[Start of section]
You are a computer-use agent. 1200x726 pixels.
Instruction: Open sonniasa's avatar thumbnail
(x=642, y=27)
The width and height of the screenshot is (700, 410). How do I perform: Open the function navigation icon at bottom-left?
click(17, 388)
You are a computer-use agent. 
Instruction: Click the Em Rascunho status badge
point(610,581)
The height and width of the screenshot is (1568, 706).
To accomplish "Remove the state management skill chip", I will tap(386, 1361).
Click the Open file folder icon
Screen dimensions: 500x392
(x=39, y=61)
[End of section]
_WHAT NEEDS TO BE DONE:_ Each line in the material above that mentions the word "agent" must be copied.

_SOLUTION:_
You are a computer-use agent. 1200x726 pixels.
You are a computer-use agent. 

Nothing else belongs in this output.